His seizures started around the same time we moved from Colorado to Pennsylvania. The geographic difference makes it seem as if it was a different family back in Colorado. Their son didn’t have any seizures. The family in Pennsylvania, their son has seizures that are still not under control. The Colorado family was hockey and balance bikes. The Pennsylvania family’s son struggles to find his balance at all some days. The Colorado family had an infinite number of possible futures. The Pennsylvania family is mostly trying to manage day by day.

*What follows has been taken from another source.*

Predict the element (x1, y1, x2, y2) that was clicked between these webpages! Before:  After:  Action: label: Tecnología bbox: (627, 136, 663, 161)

Most of the pictures of the Colorado family are gone from the shelves. They were too hard to look at. We didn’t see our son in those pictures, we saw another child living another life. After a year, that other life stopped being our present and started to become our past. This is our life now.

After a year, though, we’re slowly making new memories and celebrating new victories with new pictures that are making their ways in to frames and on to the empty shelves. This is our life now, and we’re finding ways to live it. We’re getting more help for him and for ourselves. We’re starting to go out to dinner, both as a family and on dates. We’re finding friends. We’re playing teeball. We’re going swimming. We’re going roller skating. We’re exploring our new home and making the days that we have count.

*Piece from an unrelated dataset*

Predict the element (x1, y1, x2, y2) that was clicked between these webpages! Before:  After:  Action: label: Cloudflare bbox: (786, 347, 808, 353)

epilepsy seizures normal life

For all the differences…for how unconnected and disjointed that the two families seem to be, they do have one thing in common. The Colorado family had a tough kid that wouldn’t quit and that, somehow, kept a heart full of love through really difficult times. He lived fearlessly.

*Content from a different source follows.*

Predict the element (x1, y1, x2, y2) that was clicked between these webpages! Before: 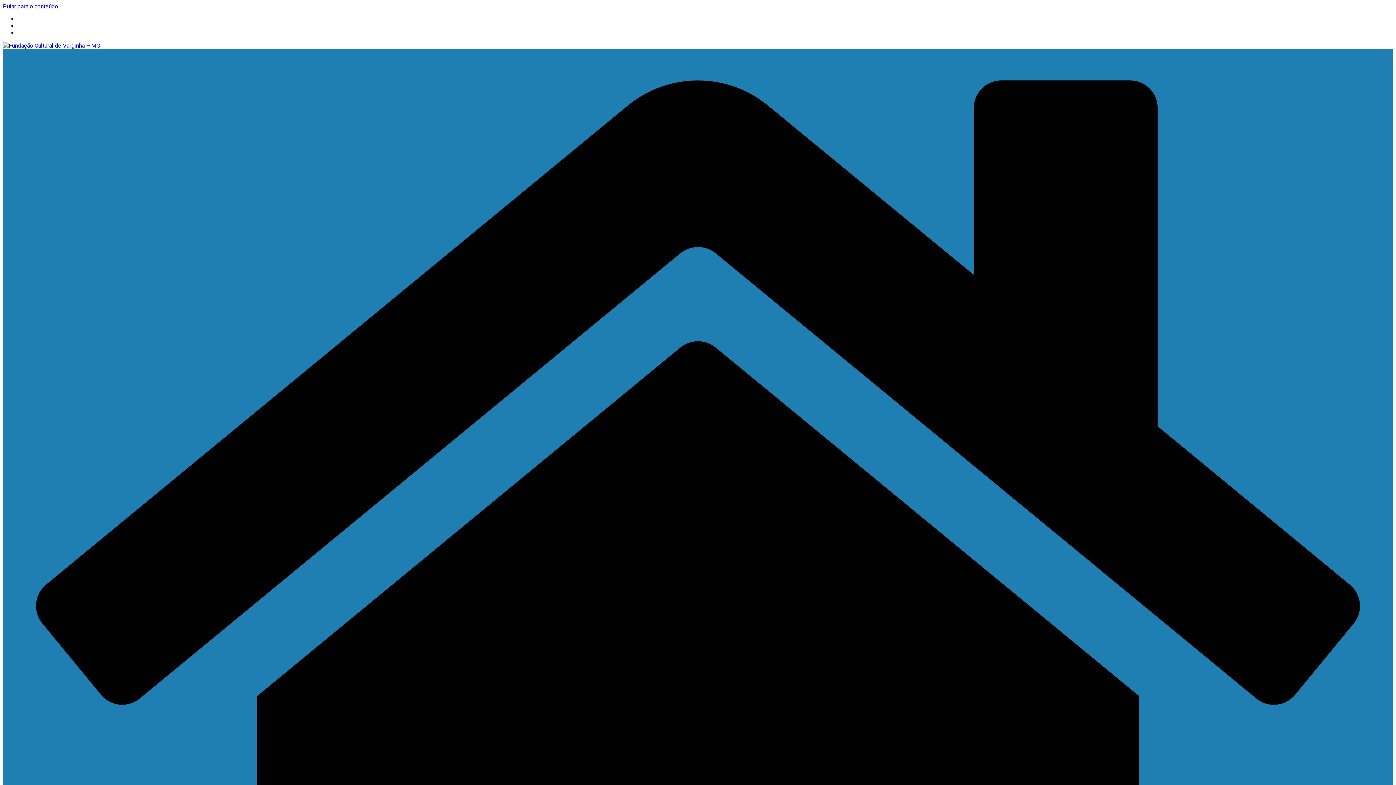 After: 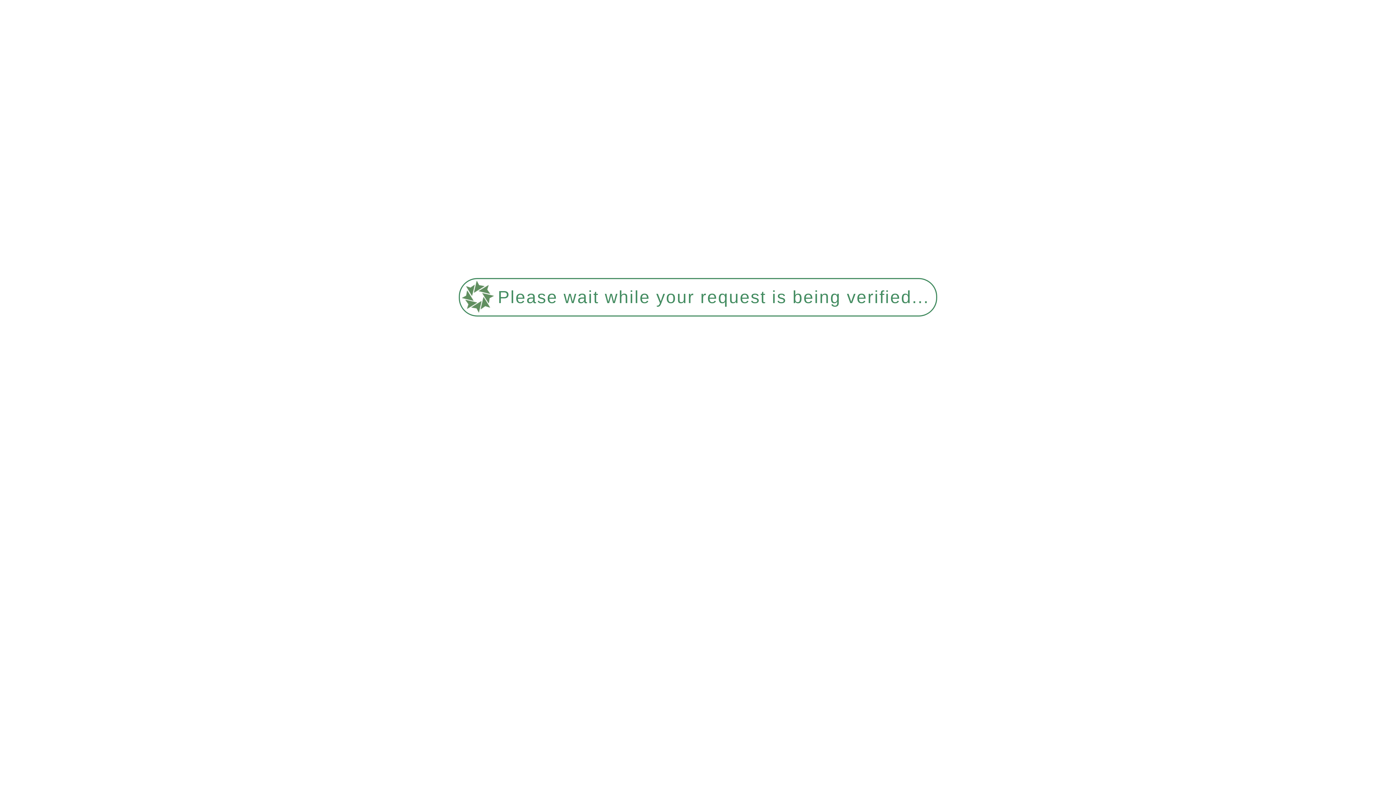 Action: bbox: (2, 42, 100, 49)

The Pennsylvania family’s kid is the same way.

Really, Who Needs Sleep Anyway?

If you follow me on Twitter (@epilepsy_dad) or Facebook, you might have seen this update recently:

Last night was first night in months where we didn’t get up even once. No seizures that we heard. No nightmares. No insomnia from the meds.

The bags under my eyes, however, are a telling sign that the status update represented an anomaly. Most nights, my wife and I sleep just on the edge of consciousness. The doors between our room and our son’s room are open so that we can hear any sound that he makes. My phone is on my nightstand with the baby monitor app running so we can hear and see him while he sleeps. We’re on watchful guard listening for a seizure, or for him calling out or crying because of a bad dream, or because he just doesn’t want to be alone.

epilepsy sleep tired seizure

On any given night, we might get up between 3 and 10 times, which means we only get a few hours of consecutive sleep at a time. It’s been like this for months. Our informal system has been that whichever one of us that is less asleep will get up, allowing the other to let their guard down a little more and drift a little deeper into sleep. It might only be a few minutes or it might be an hour, but either way, my body welcomes the break and release from constant tension.

When you have a child with epilepsy, especially if their seizures aren’t fully under control, a good night’s sleep is a luxury. Seizures don’t stay in a nice convenient box or stick to a schedule. They happen when they want to happen and, for many people including my son, that can be at night and during the lighter stages of sleep. The kicker is that those times are also when the body and mind desperately want to rest and recuperate and, since the seizures equate to an unrestful sleep, he’s left more tired. When he is overly tired, he’s more likely to have seizures during the day, as well.

I feel like I want to end every post with some variation of “epilepsy is more than just seizures” because it’s the overall theme of our journey so far. Seizures are a part of epilepsy, but there is so much more. There is a lack of sleep. There is a being on constant alert. There is dealing with the stigma, and the uncertainty, and the lack of understanding. There is the inability to explain any of it, to him, to ourselves, and to the outside world. There’s so much to living with epilepsy that it would take too long to list out even a fraction of the ways that it impacts our lives. But right now, my son has gone to bed, and it’s time for me to get whatever bits of sleep that I can. I will hope for another night without one, but I will still listen for his call…a call that I will always and forever answer.